Special Statistics Lecture
STA 290 Seminar Series
Thursday, October 6th, 4:10pm, MSB 1147 (Colloquium Room)
Refreshments at 3:30pm before the lecture
Speaker: Axel Munk (Georg August Universität Göttingen, Germany)
Title: "Nanostatistics Statistics for Nanoscopy"
Abstract: Conventional light microscopes have been used for centuries for the study of small length scales down to approximately 250 nm. Images from such a microscope are typically blurred and noisy, and the measurement error in such images can often be well approximated by Gaussian or Poisson noise. In the past, this approximation has been the focus of a multitude of deconvolution techniques in imaging. However, conventional microscopes have an intrinsic physical limit of resolution. Although this limit remained unchallenged for a century, it was broken for the first time in the 1990s with the advent of modern superresolution fluorescence microscopy techniques. Since then, superresolution fluorescence microscopy has become an indispensable tool for studying the structure and dynamics of living organisms. Current experimental advances go to the physical limits of imaging, where discrete quantum effects are predominant. Consequently, this technique is inherently of a non-Gaussian statistical nature, and we argue that recent technological progress also challenges the long-standing Poisson assumption. Thus, analysis and exploitation of the discrete physical mechanisms of fluorescent molecules and light, as well as their distributions in time and space, have become necessary to achieve the highest resolution possible.

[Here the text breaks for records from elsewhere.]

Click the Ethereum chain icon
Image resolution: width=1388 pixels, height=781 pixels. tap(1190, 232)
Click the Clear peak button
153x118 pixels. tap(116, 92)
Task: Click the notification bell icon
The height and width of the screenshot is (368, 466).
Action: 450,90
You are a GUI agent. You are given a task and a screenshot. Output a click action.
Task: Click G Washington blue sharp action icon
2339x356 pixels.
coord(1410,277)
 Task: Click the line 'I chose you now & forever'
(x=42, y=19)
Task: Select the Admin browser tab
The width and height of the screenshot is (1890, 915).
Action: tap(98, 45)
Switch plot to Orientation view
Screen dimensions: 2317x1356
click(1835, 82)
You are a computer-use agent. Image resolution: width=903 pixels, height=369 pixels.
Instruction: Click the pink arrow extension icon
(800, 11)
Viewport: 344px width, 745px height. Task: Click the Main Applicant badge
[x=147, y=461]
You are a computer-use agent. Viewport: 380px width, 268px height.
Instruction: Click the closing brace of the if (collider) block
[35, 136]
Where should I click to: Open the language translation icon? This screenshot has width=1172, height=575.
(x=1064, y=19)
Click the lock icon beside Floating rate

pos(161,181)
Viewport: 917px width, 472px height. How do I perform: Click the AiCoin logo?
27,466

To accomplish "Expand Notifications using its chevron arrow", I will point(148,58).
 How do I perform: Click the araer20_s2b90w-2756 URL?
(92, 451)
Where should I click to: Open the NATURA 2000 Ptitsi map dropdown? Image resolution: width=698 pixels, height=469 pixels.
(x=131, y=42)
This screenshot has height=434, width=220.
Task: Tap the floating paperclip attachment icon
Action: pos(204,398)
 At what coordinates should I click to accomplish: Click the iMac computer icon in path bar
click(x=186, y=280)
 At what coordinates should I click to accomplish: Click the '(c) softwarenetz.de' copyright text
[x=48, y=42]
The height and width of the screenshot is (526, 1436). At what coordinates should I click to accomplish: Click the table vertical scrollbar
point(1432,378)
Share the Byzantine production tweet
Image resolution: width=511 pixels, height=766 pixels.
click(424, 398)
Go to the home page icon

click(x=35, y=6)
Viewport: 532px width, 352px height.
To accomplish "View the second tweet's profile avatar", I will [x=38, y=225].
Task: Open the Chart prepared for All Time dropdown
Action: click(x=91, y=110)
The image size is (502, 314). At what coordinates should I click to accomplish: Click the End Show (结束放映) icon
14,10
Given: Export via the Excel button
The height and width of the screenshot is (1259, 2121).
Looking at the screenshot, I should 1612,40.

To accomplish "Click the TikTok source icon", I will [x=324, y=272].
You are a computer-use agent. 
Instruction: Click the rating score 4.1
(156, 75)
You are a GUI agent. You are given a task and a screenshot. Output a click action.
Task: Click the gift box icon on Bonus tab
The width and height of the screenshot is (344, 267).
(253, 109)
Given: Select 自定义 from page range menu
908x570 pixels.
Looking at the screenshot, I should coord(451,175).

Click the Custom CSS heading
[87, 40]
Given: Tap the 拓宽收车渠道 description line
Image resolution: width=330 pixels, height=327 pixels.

In this talk we discuss some physical principles underlying modern fluorescence microscopy techniques from a statistical modeling and analysis perspective. In the first part we discuss statistical methods for image deconvolution and more complicated issues of image reconstruction and enhancement, including adaptive variational multiscale methods for confocal and stimulated emission depletion (STED) microscopy, and motion correction. We illustrate that such methods benefit from advances in large-scale computing, for example, from recent tools from convex optimization. In the second part of the talk we address challenges of quantitaive biology which require more detailed models that delve into sub-Poissonian statistics. To this end we suggest a prototypical model for fluorophore dynamics and use it to quantify the number of proteins in a spot.
A second lecture will follow on Friday October 7, Titled "Multiscale Blind Source Separation" - abstract, time and location to be posted soon.